彼の淡く濁った紫淵の左眼に映るのは、自ら道を踏み外した一人の可哀想な少年の姿。
ソレは縁に沿ってちぐはぐに歪んでいる。
「………お前は」
《戦慄》は問う。
嘗て《月硝子》と呼ばれた、その人間失格に。
「――――――お前は、あの女を殺せるのか?」
何も罪のないあの女を。
愛するモノを奪われて、全てを失くしてしまった、ただそれだけの彼女を。
お前は殺せるのか、と。
「………殺せるさ。

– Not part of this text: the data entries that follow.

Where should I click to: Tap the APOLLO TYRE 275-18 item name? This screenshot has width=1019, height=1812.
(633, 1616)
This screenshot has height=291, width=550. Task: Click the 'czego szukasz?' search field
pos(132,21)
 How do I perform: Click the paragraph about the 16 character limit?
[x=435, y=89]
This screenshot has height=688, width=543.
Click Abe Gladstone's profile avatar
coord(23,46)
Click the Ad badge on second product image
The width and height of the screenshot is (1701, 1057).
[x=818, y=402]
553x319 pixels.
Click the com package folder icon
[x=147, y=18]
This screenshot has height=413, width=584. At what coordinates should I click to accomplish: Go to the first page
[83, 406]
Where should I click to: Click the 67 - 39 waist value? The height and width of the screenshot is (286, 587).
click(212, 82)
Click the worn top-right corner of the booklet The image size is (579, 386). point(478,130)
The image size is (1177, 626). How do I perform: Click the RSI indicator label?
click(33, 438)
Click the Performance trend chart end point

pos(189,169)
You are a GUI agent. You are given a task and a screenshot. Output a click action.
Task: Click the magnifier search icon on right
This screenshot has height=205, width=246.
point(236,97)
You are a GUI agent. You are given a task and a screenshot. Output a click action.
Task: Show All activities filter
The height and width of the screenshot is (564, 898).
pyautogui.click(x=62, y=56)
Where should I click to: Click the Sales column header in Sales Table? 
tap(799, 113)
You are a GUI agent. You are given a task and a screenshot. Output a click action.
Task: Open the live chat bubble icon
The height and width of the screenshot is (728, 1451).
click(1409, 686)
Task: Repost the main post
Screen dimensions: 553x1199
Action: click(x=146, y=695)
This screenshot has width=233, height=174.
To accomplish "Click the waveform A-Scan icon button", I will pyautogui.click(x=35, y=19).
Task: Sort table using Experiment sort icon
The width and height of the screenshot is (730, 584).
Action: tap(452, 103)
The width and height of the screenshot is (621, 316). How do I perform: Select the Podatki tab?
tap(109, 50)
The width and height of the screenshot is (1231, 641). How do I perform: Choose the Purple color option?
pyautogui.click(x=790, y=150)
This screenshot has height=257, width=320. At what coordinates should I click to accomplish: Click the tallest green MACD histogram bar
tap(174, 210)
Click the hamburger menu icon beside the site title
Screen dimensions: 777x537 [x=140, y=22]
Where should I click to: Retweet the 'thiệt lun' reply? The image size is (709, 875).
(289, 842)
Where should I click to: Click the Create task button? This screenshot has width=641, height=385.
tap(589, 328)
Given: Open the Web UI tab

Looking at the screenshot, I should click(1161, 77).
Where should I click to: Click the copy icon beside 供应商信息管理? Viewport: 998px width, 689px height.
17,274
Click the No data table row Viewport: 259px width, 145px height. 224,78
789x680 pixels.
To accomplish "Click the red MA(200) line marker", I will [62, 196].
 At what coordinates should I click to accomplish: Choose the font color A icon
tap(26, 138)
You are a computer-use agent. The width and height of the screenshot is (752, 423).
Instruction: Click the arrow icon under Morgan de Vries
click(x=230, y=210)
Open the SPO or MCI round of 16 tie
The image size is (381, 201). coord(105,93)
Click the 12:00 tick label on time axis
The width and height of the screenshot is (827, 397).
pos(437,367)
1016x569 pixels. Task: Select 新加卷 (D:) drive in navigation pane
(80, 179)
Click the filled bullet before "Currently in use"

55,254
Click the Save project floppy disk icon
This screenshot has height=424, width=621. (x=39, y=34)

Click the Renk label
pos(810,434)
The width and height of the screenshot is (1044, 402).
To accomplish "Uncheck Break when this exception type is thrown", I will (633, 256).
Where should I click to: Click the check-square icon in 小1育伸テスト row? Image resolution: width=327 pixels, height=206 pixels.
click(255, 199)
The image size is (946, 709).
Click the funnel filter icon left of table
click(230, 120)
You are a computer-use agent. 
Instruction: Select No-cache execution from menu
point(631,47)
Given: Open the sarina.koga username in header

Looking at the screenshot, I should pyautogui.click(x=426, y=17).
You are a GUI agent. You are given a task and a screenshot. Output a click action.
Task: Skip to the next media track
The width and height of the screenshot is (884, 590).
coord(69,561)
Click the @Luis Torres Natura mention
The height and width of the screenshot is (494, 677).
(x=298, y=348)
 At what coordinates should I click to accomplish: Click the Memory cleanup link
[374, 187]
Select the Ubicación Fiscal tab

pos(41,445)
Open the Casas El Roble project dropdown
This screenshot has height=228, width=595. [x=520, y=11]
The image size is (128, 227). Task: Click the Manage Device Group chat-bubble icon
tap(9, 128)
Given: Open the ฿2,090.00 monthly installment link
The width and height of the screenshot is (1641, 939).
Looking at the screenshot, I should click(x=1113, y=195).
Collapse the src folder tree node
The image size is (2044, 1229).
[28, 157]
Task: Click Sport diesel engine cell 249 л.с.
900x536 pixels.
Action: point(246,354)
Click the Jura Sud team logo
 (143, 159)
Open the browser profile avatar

必要とあらば」
「お前が彼女の全てを壊したのだとしても?」
「ソレでこの麗しの停滞が続くのなら」
一瞬の迷いを切り捨てて。
全ての過去も切り捨てて。
黒は答える。
その問いに答える。
オレは、彼女を、殺すと。
「兎尽月………」
「ポン、オレはな。この世界が続いてくれるなら、幾等でも鬼になれるんだよ。喩えオレの所為で不幸に成った人だとしても、それは絶対に変わらない」
そう嘯く少年の姿は、月に映る影人形のように、滑稽で、余りに儚い。
それでもその少年は、気丈にも笑って答えた。
「んじゃ、オレ帰るわ。葵にばれても面倒臭いしな」
「あ、おい、兎尽……」
闇に消えた黒の姿はもう見えない。
ポンならば追い駆けることなど造作もないだろうが――――――彼はただ座って月を睨んでいた。
キモチワルイほど満ち足りた月。
そんなモノをぼんやりと眺めながら、ポンは一人ごちる。
「………なぁ、カタリナ。世界ってのは、如何してこうも、儘ならないのだろうな………」
その声は誰にも届く事無く、虚空へと消え、融けていく。